The man responsible for one of Winnipeg's worst acts of workplace violence is now free in the community after receiving glowing recommendations from justice officials.
Stephen Underwood, 61, was granted full parole earlier this month after spending 15 years behind bars, documents obtained by the Free Press show.
Underwood pleaded guilty to manslaughter for a deadly May 1998 attack inside Grace Hospital. He was originally charged with first-degree murder, but the Crown agreed to a lesser plea after mental-health assessments found him fit to stand trial but disturbed enough to raise questions about his intent.
Bill Larson, Grace Hospital's manager of human resources who had tried to fire Underwood earlier in the day, was stabbed 13 times while he pleaded for his life in front of several colleagues. Underwood was given a rare life sentence with no chance of parole for at least 10 years. However, federal officials are under no requirement to release him at any time.
Underwood was granted day parole in late 2012, which allowed him to spend several hours at a time in the community under stringent conditions meant to reduce his risk to society. They included abstaining from drugs and alcohol and continuing psychological counselling for ongoing mental-health concerns. Each night, Underwood had to report to a halfway house in the city.
That is no longer the case. The National Parole Board recently deemed Underwood a "manageable risk" who has shown great strides toward rehabilitation, which has included the support of his wife and daughter. They say Underwood has completed numerous programs, found full-time employment and even joined a recreational hockey league.
"You have demonstrated your commitment to the expectations of your release," the parole board wrote. "There have been no indications of any violent or aggressive behaviours while you have been on day parole and you have been able to deal with problems using skills learned in programming."
Underwood is now planning to secure his own residence, resume living with his family and is only under orders not to consume alcohol or illegal drugs.
"The board has conducted a careful review of your file," they wrote. Underwood was also noted as showing great insight and remorse for his crime.
At his original sentencing, the Crown told court how Larson pleaded 'No, Stephen, no" before he was killed. Underwood responded by saying "This won't take long" as he clutched a large hunting knife. Underwood walked away, placed the weapon in its sheath and handed it to a hospital doctor while waiting for police.
Larson had tried to play peacemaker with Underwood hours before the attack. The disgruntled employee had refused to undergo a psychiatric evaluation as a condition of his employment after hospital officials grew concerned about his attitude and relationship with other employees, court was told.
Larson had decided to fire Underwood, but the man became enraged with his union representative and started choking him. Larson broke up the fight and Underwood vented his anger toward his boss, blaming him for the troubles. Underwood left and Larson returned to his office but remained "nervous."
His fears were realized hours later when Underwood returned and attacked him.
Following the killing, defence lawyer Saul Simmonds blamed Grace Hospital, Underwood's union and medical officials for a complete "system failure," which he believes caused his client's deadly attack.

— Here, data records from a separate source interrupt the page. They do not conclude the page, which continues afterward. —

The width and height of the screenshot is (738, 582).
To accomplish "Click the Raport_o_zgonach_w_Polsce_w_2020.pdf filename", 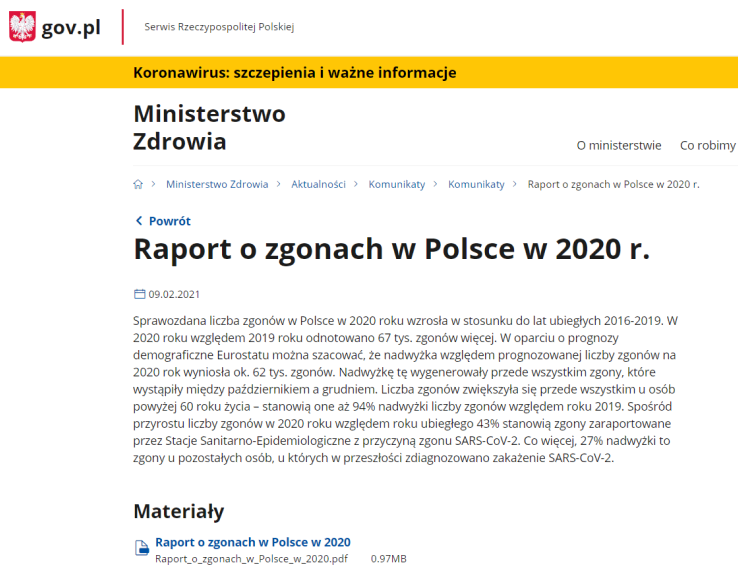I will pyautogui.click(x=251, y=559).
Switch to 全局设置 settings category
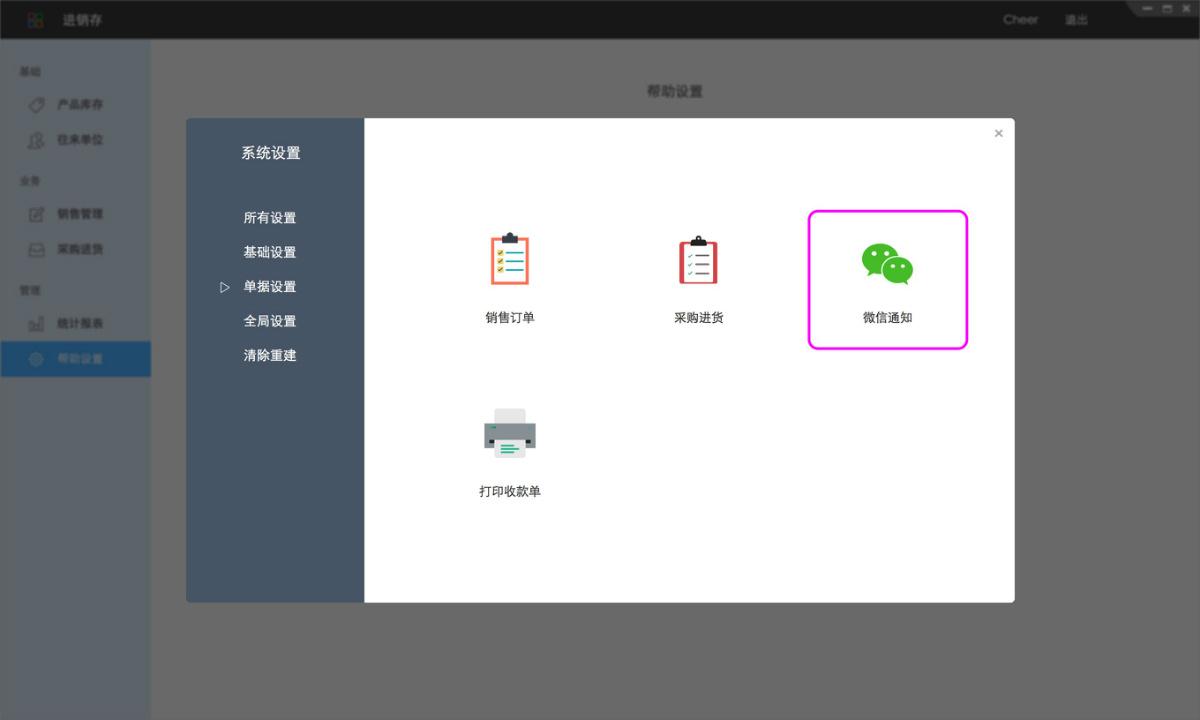The width and height of the screenshot is (1200, 720). click(x=270, y=321)
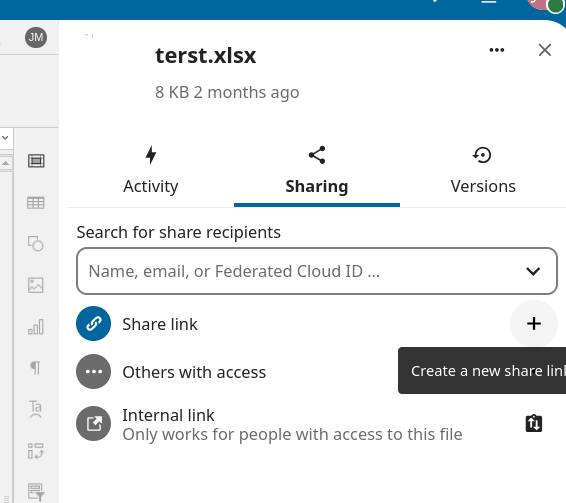Image resolution: width=566 pixels, height=503 pixels.
Task: Open the three-dots actions menu for terst.xlsx
Action: [497, 50]
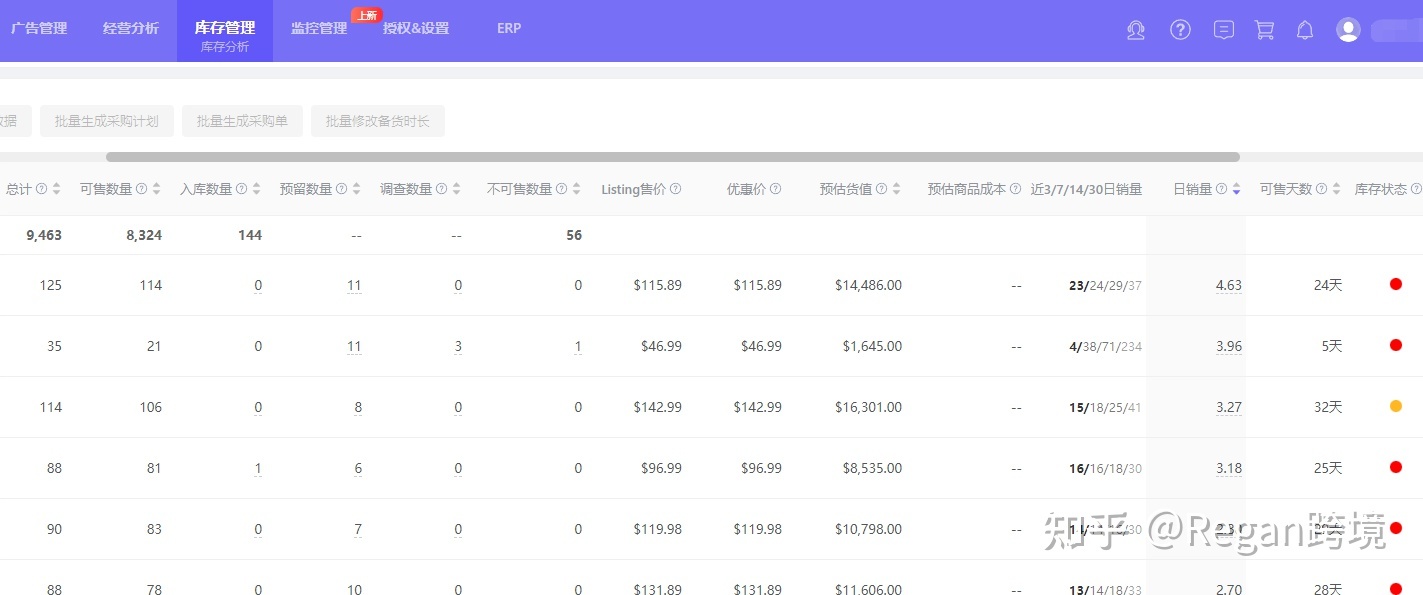Switch to 广告管理 tab
The height and width of the screenshot is (595, 1423).
tap(39, 28)
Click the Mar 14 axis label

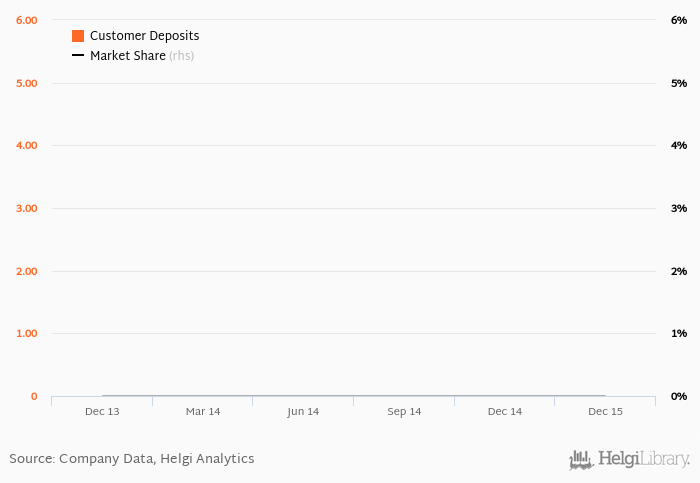[x=203, y=411]
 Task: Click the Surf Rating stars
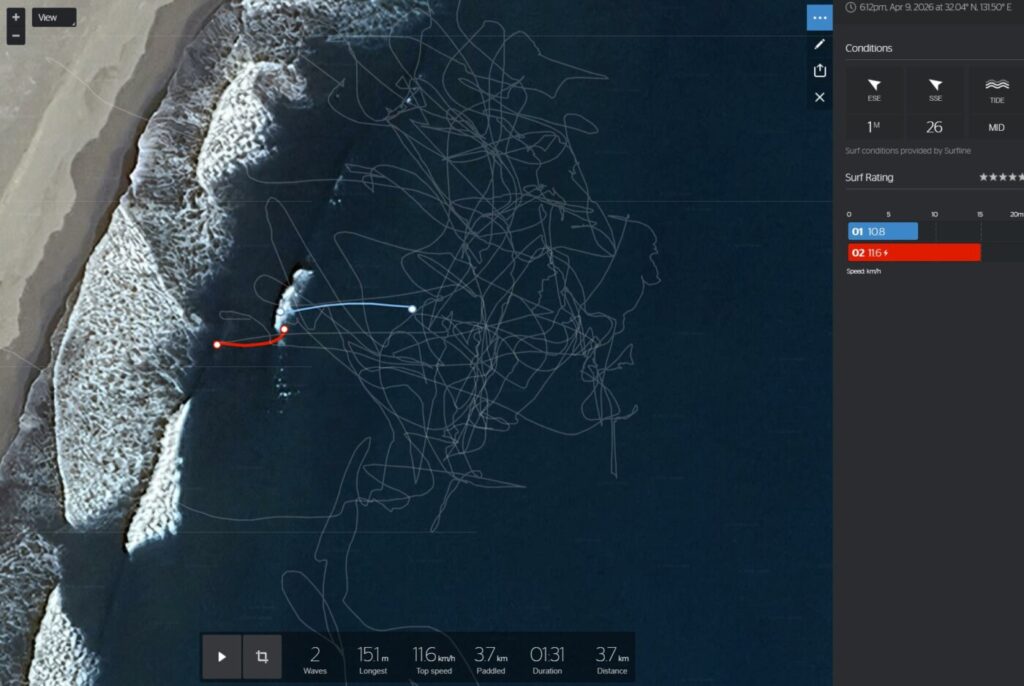[x=1000, y=177]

He said Underwood had previously been diagnosed as suffering from social phobia and paranoia but required more substantial help than he was given. He said the hospital and union officials only compounded his problems by making him feel like an outcast at work, and said psychiatrists and a psychologist he was seeing failed to get him the treatment he required.
The parole board previously turned down bids from Underwood to be released between 2008 and 2012, saying he still had issues to work on.